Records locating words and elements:
_____

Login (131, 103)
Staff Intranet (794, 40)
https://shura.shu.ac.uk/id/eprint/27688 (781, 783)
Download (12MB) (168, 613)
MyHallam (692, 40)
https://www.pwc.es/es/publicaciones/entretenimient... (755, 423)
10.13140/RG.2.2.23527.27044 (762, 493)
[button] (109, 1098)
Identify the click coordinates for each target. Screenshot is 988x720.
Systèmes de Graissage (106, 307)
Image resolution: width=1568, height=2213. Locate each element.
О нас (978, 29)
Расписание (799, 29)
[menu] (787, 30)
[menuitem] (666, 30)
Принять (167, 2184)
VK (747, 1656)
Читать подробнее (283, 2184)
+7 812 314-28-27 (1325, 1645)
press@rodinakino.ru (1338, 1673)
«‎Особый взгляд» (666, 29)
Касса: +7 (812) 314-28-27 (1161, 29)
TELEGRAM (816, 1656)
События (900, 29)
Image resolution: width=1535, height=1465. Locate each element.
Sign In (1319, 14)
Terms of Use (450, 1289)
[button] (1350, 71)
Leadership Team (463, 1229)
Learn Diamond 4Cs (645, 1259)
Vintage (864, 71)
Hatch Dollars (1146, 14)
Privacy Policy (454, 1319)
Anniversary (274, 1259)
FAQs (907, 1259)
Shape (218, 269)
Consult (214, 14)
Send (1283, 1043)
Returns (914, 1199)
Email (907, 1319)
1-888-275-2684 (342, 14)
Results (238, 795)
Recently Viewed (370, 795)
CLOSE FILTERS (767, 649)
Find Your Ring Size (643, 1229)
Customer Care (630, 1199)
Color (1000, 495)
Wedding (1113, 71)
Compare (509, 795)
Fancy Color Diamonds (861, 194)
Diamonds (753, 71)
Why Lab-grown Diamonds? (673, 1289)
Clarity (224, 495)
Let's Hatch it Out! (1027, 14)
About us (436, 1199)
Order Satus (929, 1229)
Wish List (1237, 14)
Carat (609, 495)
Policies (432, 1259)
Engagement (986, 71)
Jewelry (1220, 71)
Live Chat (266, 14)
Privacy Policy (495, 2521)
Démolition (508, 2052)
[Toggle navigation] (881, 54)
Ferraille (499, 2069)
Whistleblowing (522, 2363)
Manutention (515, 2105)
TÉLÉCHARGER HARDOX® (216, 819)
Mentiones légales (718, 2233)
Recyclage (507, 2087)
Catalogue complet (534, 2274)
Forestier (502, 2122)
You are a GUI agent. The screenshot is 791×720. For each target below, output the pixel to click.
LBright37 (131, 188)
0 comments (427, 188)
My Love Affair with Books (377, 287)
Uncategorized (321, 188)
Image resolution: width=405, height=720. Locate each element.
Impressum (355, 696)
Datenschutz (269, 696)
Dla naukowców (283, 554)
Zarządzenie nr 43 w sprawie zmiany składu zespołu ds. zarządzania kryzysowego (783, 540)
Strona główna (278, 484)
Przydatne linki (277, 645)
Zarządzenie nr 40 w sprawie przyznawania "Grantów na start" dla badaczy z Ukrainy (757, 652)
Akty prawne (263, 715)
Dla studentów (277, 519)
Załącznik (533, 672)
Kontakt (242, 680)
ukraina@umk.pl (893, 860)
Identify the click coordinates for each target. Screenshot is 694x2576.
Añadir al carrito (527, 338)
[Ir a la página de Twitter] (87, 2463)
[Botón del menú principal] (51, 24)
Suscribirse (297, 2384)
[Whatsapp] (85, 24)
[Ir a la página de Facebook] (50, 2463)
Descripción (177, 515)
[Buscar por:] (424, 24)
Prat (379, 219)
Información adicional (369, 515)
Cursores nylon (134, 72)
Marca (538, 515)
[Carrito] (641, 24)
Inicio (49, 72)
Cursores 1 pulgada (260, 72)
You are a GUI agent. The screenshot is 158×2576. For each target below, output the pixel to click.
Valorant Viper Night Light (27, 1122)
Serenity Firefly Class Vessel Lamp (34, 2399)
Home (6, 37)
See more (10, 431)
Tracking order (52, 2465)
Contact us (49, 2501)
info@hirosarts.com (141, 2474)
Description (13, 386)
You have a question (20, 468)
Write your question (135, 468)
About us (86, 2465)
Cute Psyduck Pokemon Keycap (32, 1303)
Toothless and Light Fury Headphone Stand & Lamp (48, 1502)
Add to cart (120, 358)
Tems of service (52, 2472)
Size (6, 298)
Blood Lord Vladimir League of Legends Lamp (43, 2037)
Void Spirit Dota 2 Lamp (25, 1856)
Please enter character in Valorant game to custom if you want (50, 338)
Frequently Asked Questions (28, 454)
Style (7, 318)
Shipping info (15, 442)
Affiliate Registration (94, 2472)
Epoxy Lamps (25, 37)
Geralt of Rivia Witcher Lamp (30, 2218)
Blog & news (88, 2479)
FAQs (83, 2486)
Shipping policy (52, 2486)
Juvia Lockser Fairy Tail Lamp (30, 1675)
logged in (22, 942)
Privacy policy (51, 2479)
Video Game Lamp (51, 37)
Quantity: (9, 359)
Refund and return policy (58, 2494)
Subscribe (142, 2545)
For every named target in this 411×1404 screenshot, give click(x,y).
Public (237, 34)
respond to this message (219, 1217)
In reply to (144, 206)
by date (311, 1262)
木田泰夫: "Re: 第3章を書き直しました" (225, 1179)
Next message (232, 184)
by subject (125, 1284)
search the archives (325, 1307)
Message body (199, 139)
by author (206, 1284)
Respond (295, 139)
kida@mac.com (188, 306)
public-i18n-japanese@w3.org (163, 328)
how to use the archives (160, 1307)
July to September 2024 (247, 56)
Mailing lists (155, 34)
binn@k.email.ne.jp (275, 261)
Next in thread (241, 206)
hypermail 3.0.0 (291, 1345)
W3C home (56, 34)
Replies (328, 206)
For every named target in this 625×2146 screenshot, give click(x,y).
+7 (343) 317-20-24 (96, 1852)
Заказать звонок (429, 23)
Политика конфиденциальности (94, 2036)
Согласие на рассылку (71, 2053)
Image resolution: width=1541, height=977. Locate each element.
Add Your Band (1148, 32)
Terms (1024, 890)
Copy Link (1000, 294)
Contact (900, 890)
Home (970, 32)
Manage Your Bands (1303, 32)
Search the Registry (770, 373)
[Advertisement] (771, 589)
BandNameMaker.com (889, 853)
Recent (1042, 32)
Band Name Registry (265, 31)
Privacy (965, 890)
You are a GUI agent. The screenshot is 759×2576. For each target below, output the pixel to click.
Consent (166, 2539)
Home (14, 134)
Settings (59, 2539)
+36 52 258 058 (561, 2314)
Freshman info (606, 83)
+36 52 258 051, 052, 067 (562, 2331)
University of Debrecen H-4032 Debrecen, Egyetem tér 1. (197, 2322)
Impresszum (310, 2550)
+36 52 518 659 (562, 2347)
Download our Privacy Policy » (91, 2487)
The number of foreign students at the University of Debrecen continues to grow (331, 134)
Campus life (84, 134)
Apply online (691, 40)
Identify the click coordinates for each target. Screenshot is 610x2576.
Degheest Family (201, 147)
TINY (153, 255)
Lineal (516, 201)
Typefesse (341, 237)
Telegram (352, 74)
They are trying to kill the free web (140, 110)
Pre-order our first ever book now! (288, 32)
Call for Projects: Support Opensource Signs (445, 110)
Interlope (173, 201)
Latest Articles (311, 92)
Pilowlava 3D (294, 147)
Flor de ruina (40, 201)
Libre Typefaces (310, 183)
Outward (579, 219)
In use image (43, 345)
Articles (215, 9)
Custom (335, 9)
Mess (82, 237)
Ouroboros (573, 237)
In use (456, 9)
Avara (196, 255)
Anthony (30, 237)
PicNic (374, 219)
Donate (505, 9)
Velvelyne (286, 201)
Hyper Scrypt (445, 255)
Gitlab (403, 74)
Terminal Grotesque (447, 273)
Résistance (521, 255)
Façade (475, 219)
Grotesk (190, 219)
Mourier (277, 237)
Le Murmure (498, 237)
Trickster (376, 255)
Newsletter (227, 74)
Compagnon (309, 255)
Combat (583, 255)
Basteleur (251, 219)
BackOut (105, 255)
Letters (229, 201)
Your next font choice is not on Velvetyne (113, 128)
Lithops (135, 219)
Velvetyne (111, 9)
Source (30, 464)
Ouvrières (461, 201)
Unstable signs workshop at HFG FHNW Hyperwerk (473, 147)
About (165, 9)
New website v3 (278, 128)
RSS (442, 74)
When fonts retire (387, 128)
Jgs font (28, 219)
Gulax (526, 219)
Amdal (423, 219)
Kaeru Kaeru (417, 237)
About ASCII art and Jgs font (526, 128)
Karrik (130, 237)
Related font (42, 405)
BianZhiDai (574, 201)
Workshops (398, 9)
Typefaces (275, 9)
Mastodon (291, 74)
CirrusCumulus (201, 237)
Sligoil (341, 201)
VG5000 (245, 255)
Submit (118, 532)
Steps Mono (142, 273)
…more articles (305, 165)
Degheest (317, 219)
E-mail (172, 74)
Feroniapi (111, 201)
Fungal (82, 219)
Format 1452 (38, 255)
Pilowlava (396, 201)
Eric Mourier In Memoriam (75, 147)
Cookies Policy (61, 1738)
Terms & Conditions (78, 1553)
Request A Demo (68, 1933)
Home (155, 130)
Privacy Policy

_____

EXERCISE OBJECTIVE: Turn the records from their first line through the line containing "Wedding (1113, 71)" into a JSON list of strings, one string per line, with blank lines omitted.

RESPONSE TO THIS EXERCISE:
[
  "Login (131, 103)",
  "Staff Intranet (794, 40)",
  "https://shura.shu.ac.uk/id/eprint/27688 (781, 783)",
  "Download (12MB) (168, 613)",
  "MyHallam (692, 40)",
  "https://www.pwc.es/es/publicaciones/entretenimient... (755, 423)",
  "10.13140/RG.2.2.23527.27044 (762, 493)",
  "[button] (109, 1098)",
  "Identify the click coordinates for each target. Screenshot is 988x720.",
  "Systèmes de Graissage (106, 307)",
  "Image resolution: width=1568, height=2213. Locate each element.",
  "О нас (978, 29)",
  "Расписание (799, 29)",
  "[menu] (787, 30)",
  "[menuitem] (666, 30)",
  "Принять (167, 2184)",
  "VK (747, 1656)",
  "Читать подробнее (283, 2184)",
  "+7 812 314-28-27 (1325, 1645)",
  "press@rodinakino.ru (1338, 1673)",
  "«‎Особый взгляд» (666, 29)",
  "Касса: +7 (812) 314-28-27 (1161, 29)",
  "TELEGRAM (816, 1656)",
  "События (900, 29)",
  "Image resolution: width=1535, height=1465. Locate each element.",
  "Sign In (1319, 14)",
  "Terms of Use (450, 1289)",
  "[button] (1350, 71)",
  "Leadership Team (463, 1229)",
  "Learn Diamond 4Cs (645, 1259)",
  "Vintage (864, 71)",
  "Hatch Dollars (1146, 14)",
  "Privacy Policy (454, 1319)",
  "Anniversary (274, 1259)",
  "FAQs (907, 1259)",
  "Shape (218, 269)",
  "Consult (214, 14)",
  "Send (1283, 1043)",
  "Returns (914, 1199)",
  "Email (907, 1319)",
  "1-888-275-2684 (342, 14)",
  "Results (238, 795)",
  "Recently Viewed (370, 795)",
  "CLOSE FILTERS (767, 649)",
  "Find Your Ring Size (643, 1229)",
  "Customer Care (630, 1199)",
  "Color (1000, 495)",
  "Wedding (1113, 71)"
]